Vegan blogs are heralding new research showing that more people may be allergic to mammalian meat than was previously thought. Vegan.com linked to this Reuters article and ActiVeg linked to Medical News Today.

However, a Washington Post article that ran last October was more informative than either of these recent ones.

The new articles say that people with sudden and unexplained anaphylaxis might be allergic to meat, but might not realize it because it takes hours for their anaphylaxis symptoms to show up, unlike with allergies to nuts or shellfish, which strike minutes or seconds after consumption. Scientists did a study of 60 people with unexplained anaphylaxis and found that almost half of them were allergic to alpha-galactosidase, an enzyme found in meat.

These studies didn’t investigate the cause, but The Washington Post article from last year links the sudden development of a meat allergy to tick bites, which cause some people to develop anti-bodies that react to alpha-galactosidase.
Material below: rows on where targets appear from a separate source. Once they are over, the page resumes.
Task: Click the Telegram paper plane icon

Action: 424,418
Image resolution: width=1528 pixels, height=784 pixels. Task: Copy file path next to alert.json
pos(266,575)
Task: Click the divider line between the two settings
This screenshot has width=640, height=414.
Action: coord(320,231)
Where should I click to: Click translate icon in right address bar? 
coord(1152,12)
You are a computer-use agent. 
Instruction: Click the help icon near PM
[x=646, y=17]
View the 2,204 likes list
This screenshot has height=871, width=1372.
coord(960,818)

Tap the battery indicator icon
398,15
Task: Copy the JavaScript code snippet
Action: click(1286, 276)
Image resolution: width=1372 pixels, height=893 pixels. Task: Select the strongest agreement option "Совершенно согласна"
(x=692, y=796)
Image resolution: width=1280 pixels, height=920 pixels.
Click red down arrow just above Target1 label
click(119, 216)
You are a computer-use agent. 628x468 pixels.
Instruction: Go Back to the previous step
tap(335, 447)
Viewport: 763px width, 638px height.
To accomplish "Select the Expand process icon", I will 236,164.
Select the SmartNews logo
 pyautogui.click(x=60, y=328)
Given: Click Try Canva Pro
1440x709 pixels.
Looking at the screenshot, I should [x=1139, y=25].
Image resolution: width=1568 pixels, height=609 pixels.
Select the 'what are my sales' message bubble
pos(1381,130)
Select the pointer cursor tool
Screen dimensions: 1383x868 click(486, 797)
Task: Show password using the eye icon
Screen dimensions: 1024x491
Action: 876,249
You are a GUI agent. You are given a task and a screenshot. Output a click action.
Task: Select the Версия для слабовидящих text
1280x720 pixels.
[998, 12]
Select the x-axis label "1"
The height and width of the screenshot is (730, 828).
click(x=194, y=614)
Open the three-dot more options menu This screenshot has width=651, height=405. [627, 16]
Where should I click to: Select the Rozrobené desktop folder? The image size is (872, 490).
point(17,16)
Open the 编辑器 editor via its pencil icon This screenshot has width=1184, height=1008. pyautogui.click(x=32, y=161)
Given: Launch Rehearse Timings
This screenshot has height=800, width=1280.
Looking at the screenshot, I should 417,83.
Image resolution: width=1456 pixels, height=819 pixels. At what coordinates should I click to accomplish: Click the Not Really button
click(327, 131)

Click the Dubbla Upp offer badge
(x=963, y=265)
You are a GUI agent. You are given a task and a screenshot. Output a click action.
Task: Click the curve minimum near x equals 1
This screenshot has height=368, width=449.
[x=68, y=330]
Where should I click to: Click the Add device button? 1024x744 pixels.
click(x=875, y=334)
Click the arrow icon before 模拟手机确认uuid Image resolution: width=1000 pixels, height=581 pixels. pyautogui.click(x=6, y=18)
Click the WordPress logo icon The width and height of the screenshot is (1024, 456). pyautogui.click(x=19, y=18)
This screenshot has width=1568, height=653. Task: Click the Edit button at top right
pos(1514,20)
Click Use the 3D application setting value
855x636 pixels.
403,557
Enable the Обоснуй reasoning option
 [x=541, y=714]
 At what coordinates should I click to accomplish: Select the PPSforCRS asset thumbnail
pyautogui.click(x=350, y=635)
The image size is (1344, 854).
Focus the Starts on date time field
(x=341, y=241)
Alpha-galactosidase also happens to be the active ingredient in Beano and Bean-Zyme, supplements that help the body digest the oligosaccharides in beans and cruciferous vegetables. So if you find yourself suddenly allergic to meat after a barefoot walk through the forest, you’ll have to eat more beans and vegetables from now on and you won’t even be able to digest them.

This is bad news for meat-loving forest dwellers, but great news for vegans. Now there’s a new possibility for animal activism: releasing hoards of ticks into steak houses and fast food restaurants. Heartless omnivores will develop meat allergies and be forced to eat humanely whether they give a damn about animal lives or not.

No longer will carrots or broccoli be the cliched symbols of veggie life. The image most commonly associated with veganism will be the tick.